(Short problem) Rewrite every entry below with "Screen dimensions" replaced by "Screen size". Leave everything else unchanged.

(Given records)
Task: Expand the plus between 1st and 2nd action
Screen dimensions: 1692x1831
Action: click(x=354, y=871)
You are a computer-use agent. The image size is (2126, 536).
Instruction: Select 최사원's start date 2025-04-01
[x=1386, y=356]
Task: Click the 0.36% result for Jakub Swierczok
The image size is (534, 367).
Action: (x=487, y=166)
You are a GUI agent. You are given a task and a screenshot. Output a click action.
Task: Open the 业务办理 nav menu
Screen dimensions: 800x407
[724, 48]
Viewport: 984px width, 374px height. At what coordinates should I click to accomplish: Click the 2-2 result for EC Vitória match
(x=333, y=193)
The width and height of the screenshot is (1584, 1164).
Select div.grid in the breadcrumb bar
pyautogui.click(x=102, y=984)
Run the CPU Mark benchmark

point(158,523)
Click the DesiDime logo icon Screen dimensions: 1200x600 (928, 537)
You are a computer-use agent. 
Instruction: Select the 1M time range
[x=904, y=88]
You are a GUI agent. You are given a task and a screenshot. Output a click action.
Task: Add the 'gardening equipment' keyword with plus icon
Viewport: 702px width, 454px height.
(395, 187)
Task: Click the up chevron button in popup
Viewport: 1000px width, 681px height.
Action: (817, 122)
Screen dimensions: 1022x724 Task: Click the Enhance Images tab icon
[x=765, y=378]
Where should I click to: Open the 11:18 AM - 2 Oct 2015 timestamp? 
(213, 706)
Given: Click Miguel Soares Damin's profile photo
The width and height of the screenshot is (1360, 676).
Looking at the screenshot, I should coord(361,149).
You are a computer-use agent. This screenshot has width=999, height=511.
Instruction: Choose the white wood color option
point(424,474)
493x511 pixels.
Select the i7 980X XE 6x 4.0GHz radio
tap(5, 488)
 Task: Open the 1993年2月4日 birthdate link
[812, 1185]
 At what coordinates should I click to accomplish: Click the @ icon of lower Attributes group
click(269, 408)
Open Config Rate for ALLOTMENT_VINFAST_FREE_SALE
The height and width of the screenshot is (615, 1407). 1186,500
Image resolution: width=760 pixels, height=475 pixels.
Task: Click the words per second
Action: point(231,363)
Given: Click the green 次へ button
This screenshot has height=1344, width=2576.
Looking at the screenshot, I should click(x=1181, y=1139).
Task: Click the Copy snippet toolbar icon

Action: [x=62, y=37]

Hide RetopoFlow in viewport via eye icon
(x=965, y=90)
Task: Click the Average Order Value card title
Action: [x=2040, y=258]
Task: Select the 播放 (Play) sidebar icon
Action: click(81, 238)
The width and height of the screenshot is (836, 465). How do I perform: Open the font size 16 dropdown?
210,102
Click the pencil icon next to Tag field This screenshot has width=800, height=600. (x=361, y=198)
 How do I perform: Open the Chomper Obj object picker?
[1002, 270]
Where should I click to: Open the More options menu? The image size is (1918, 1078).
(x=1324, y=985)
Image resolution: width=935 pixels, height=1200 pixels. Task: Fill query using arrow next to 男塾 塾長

(Response below)
Task: Expand the plus between 1st and 2nd action
Screen size: 1692x1831
Action: click(x=354, y=871)
You are a computer-use agent. The image size is (2126, 536).
Instruction: Select 최사원's start date 2025-04-01
[x=1386, y=356]
Task: Click the 0.36% result for Jakub Swierczok
The image size is (534, 367).
Action: (x=487, y=166)
You are a GUI agent. You are given a task and a screenshot. Output a click action.
Task: Open the 业务办理 nav menu
Screen size: 800x407
[724, 48]
Viewport: 984px width, 374px height. At what coordinates should I click to accomplish: Click the 2-2 result for EC Vitória match
(x=333, y=193)
The width and height of the screenshot is (1584, 1164).
Select div.grid in the breadcrumb bar
pyautogui.click(x=102, y=984)
Run the CPU Mark benchmark

point(158,523)
Click the DesiDime logo icon Screen size: 1200x600 (928, 537)
You are a computer-use agent. 
Instruction: Select the 1M time range
[x=904, y=88]
You are a GUI agent. You are given a task and a screenshot. Output a click action.
Task: Add the 'gardening equipment' keyword with plus icon
Viewport: 702px width, 454px height.
(395, 187)
Task: Click the up chevron button in popup
Viewport: 1000px width, 681px height.
Action: (817, 122)
Screen size: 1022x724 Task: Click the Enhance Images tab icon
[x=765, y=378]
Where should I click to: Open the 11:18 AM - 2 Oct 2015 timestamp? 
(213, 706)
Given: Click Miguel Soares Damin's profile photo
The width and height of the screenshot is (1360, 676).
Looking at the screenshot, I should coord(361,149).
You are a computer-use agent. This screenshot has width=999, height=511.
Instruction: Choose the white wood color option
point(424,474)
493x511 pixels.
Select the i7 980X XE 6x 4.0GHz radio
tap(5, 488)
 Task: Open the 1993年2月4日 birthdate link
[812, 1185]
 At what coordinates should I click to accomplish: Click the @ icon of lower Attributes group
click(269, 408)
Open Config Rate for ALLOTMENT_VINFAST_FREE_SALE
The height and width of the screenshot is (615, 1407). 1186,500
Image resolution: width=760 pixels, height=475 pixels.
Task: Click the words per second
Action: point(231,363)
Given: Click the green 次へ button
This screenshot has height=1344, width=2576.
Looking at the screenshot, I should click(x=1181, y=1139).
Task: Click the Copy snippet toolbar icon

Action: [x=62, y=37]

Hide RetopoFlow in viewport via eye icon
(x=965, y=90)
Task: Click the Average Order Value card title
Action: [x=2040, y=258]
Task: Select the 播放 (Play) sidebar icon
Action: click(81, 238)
The width and height of the screenshot is (836, 465). How do I perform: Open the font size 16 dropdown?
210,102
Click the pencil icon next to Tag field This screenshot has width=800, height=600. (x=361, y=198)
 How do I perform: Open the Chomper Obj object picker?
[1002, 270]
Where should I click to: Open the More options menu? The image size is (1918, 1078).
(x=1324, y=985)
Image resolution: width=935 pixels, height=1200 pixels. Task: Fill query using arrow next to 男塾 塾長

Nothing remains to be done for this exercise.